Membangun Persekutuan yang
Saling mengasihi
(Kisah Para Rasul 4:32-37)
Saudara yang terkasih di dalam Kristus
Yesus, sungguh damai, nyaman, dan tentram kehidupan persekutuan dalam kehidupan
berjemaat. Kesan rasa kepemilikan dan kebersamaan sangat dijungjung tinggi.
Menjadi sukacita yang luar biasa dialami oleh jemaat dan para rasul dalam
kehidupan berjemaat pada cara hidup jemaat mula-mula. Pun menjadi kesukaan
Jemaat untuk mendengar berita atas kuasa kebangkitan Tuhan Yesus Kristus. Dalam
kebersamaan, kehidupan jemaat tidak hidup dalam persoalan perhitungan yang
berorientasi kepada ketakutan dan kecemasan. Akan tetapi Jemaat dalam
persekutuan yang saling mengasihi, mereka hidup saling memberi dalam sehati dan
sejiwa.
Membangun persekutuan yang saling
mengasihi di dalam sehati dan sejiwa. Kesatuan hati dan pikiran serta
seperasaan menjadi karakteristik bagi jemaat mula-mula. Demikian juga yang
dikatakan rasul Paulus kepada Jemaat Korintus dengan berkata, sehati sepikirlah
kamu, dan hiduplah dalam damai sejahtera. (2 Kor. 13:11). Inilah yang membuat
persekutuan umat bersinar dan menjadi sumber kebahagiaan pada umat di masa itu.
Jemaat sangat jauh dari intimidasi percekcokan, perpecahan, perselisihan, dan
iri hati karena persekutuan umat itu dibangun diatas prinsip sehati dan sejiwa.
Ini jugalah disebut sebagai ikatan dalam persekutuan. Tidak akan ada
persekutuan jika prinsip sehati dan sejiwa tidak dipertahankan.
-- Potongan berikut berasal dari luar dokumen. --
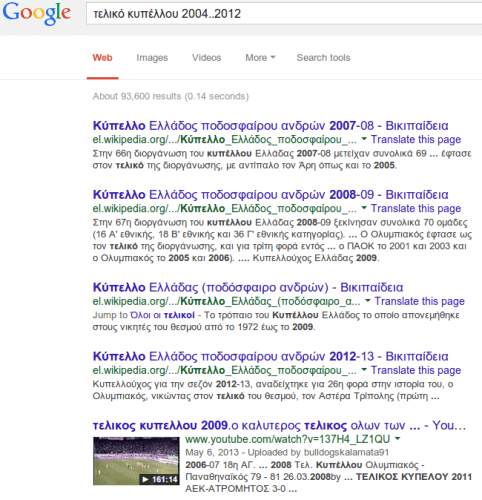Translate the 2007-08 result page
This screenshot has width=482, height=500.
416,139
Kesaksian jemaat mula-mula pun
mengatakan bahwa segala yang mereka miliki dan diserahkan kepada persekutuan
melalui para Rasul menjadi milik bersama. Melalui sikap ini, tidak akan
menimbulkan kesombongan rohani dan kasta diantara umat, sebab tidak seorang pun
yang berkata bahwa sesuatu dari kepunyaannya adalah miliknya sendiri melainkan
menjadi kepunyaan mereka bersama. Jika hal ini menjadi perenungan bagi kita,
tentulah kita mengimani dengan berkata bahwa segala harta milik kita berasal
dari Tuhan dan harus kembali kepada-Nya sebagai kemuliaan akan Dia melalui
persekutuan. Kini Gereja bertumbuh dengan sebutan persekutuan orang-orang
kudus. Melalui persekutuan Gereja sebagai persekutan orang-orang kudus, kita
datang kepada-Nya dan menyerahkan pemberian (persembahan) kita kepada-Nya
sebagai bagian ungkapan syukur kita. Juga dalam teologi persembahan HKBP mengatakan
bahwa persembahan itu didoakan untuk pekerjaan dan pelayanan Kerajaan Tuhan di
dunia ini.
Cara hidup Jemaat dalam membangun
persekutuan yang saling mengasihi memberikan semangat, motivasi, dan keberanian
yang luar biasa untuk memberitakan dan mengakui pengajaran di depan umum.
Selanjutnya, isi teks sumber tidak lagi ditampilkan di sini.